CHICAGO (NEXSTAR) — A small group of Americans can now get a third COVID vaccine, and appointments are coming online to let them do just that.
Last week, the Food and Drug Administration said people with weakened immune systems can get an extra dose of the Pfizer or Moderna vaccines to better protect them as the delta variant continues to surge.
The Centers for Disease Control and Prevention says that immunocompromised people who are fully vaccinated account for more than 40% of breakthrough cases and could face serious and prolonged illness if they contract the virus.
A third shot is recommended for people who are moderately to severely immunocompromised, including people undergoing cancer treatment, stem cell or organ transplant recipients, people living with HIV or those who are receiving immunosuppressive treatments. A full list of conditions can be found on CDC’s website.
The CDC says about three percent of the U.S. population falls into the moderately or severely immunocompromised category.
NPR reports that patients likely won’t be asked for proof that they are immunocompromised, but people should not assume they are at higher risk if they don’t fall under one of the CDC’s recommended groups. People with questions about their eligibility should consult a doctor.
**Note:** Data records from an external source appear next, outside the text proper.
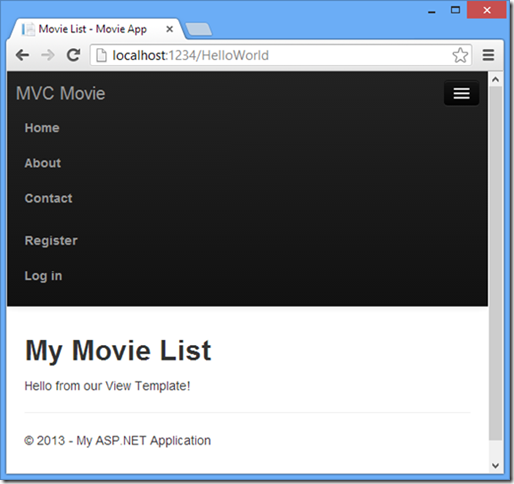Open the Contact link
Screen dimensions: 514x484
click(x=48, y=198)
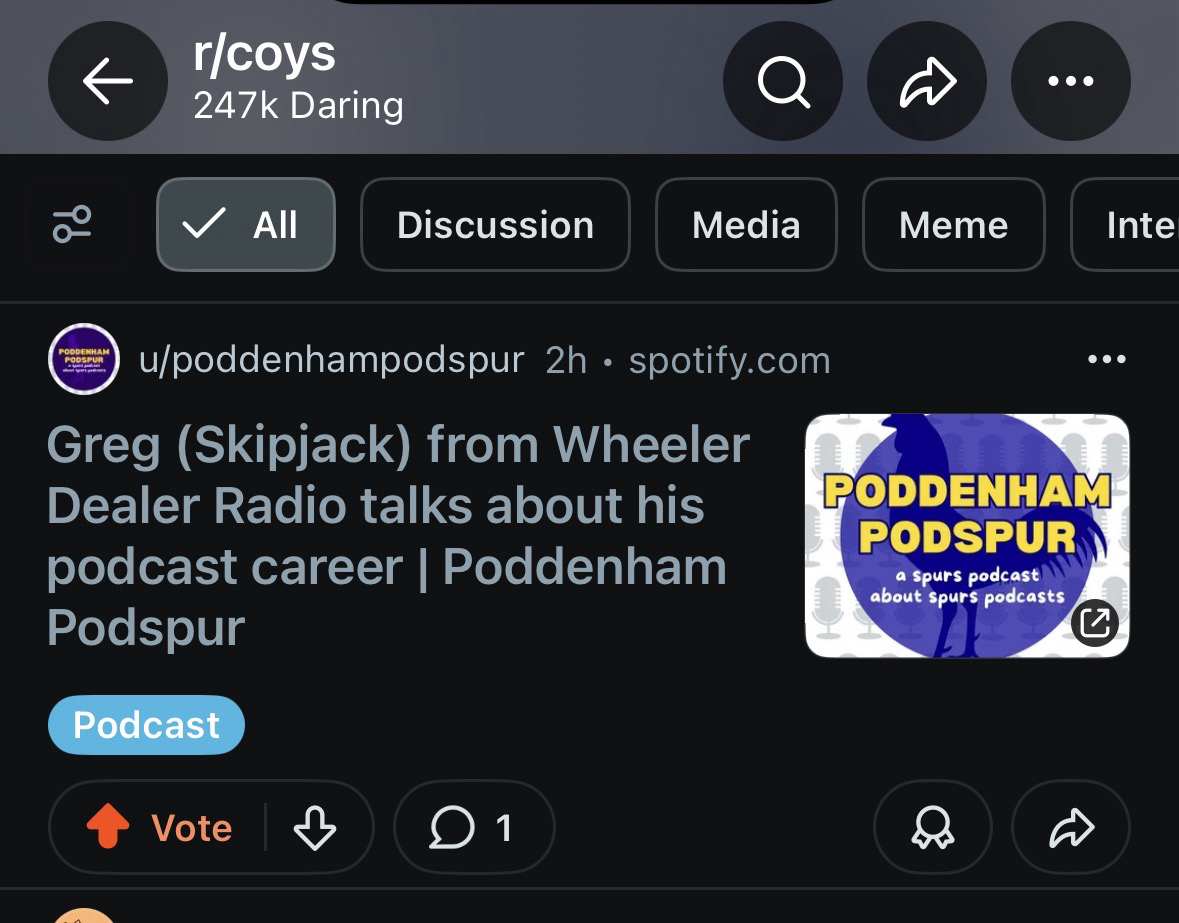
Task: Share the Poddenham Podspur post
Action: click(x=1071, y=827)
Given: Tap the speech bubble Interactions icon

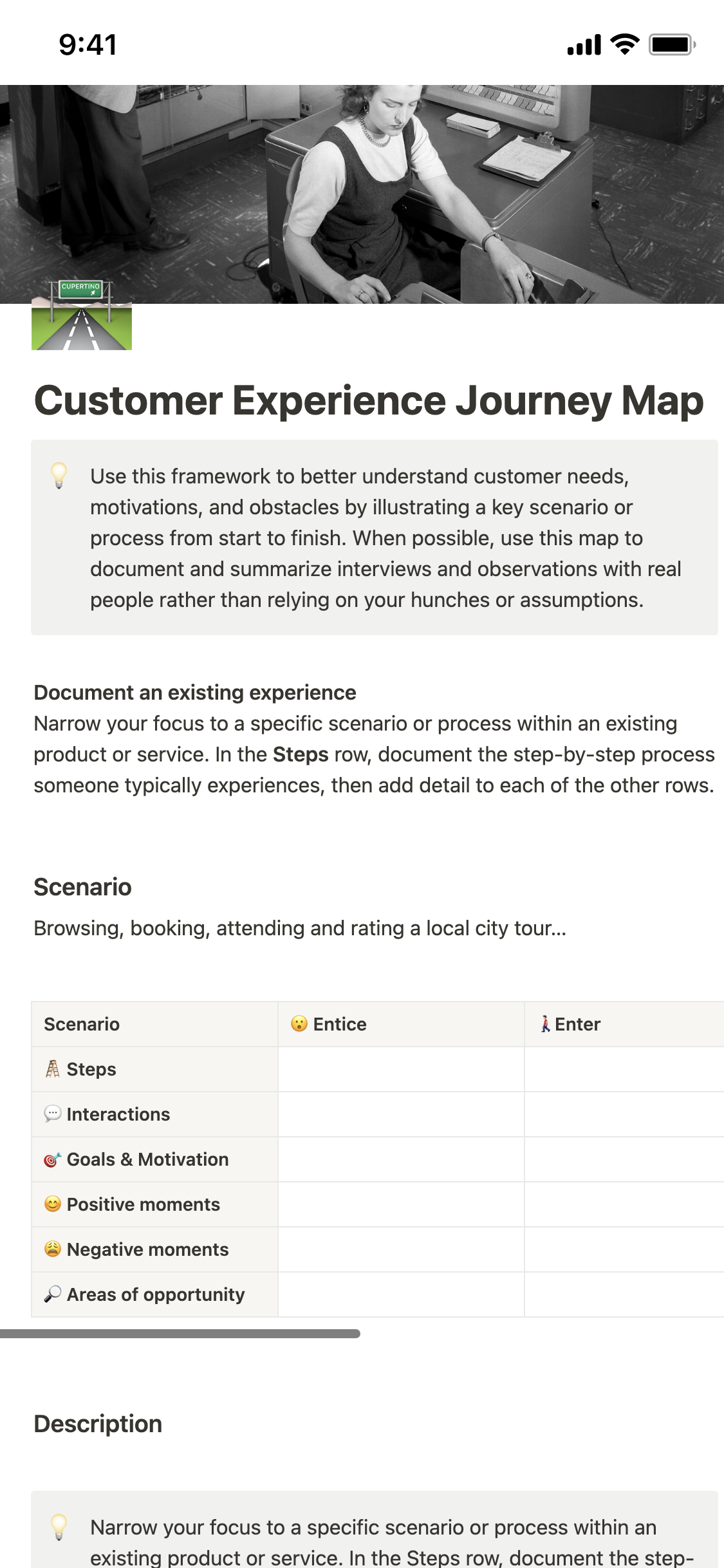Looking at the screenshot, I should [x=53, y=1114].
The CDC recommends patients get the same vaccine given during prior doses.
Meanwhile, county health offices and private medical facilities across the country have been preparing to offer booster vaccines. Major pharmacy chains including Walmart, Walgreens and CVS are now taking appointments, which can be made online.
The director of the National Institutes of Health says the U.S. could decide in the next couple of weeks whether to offer coronavirus booster shots to more Americans this fall.
Dr. Francis Collins told NewsNation Prime that federal health officials are looking at the U.S. numbers regularly but no decision has been made because cases so far still indicate that vaccinated people remain highly protected from COVID-19, including the delta variant.
On Fox News Sunday, he acknowledged there is concern that the effectiveness of the two-dose Pfizer and Moderna vaccines or the one-shot Johnson & Johnson regimen may wane over time. If so, Collins says that may necessitate a booster “maybe beginning first with health care providers, as well as people in nursing homes, and then gradually moving forward” with others, such as the elderly.
Collins says because the delta variant only started hitting hard in July, the “next couple of weeks” of case data will help the U.S. make a decision.
“If it turns out as the data come in, we see we do need to give an additional dose to people in nursing homes, actually, or people who are elderly, we will be absolutely prepared to do that very quickly,” said Dr. Anthony Fauci, who is President Joe Biden’s chief medical adviser.
The Associated Press contributed to this report.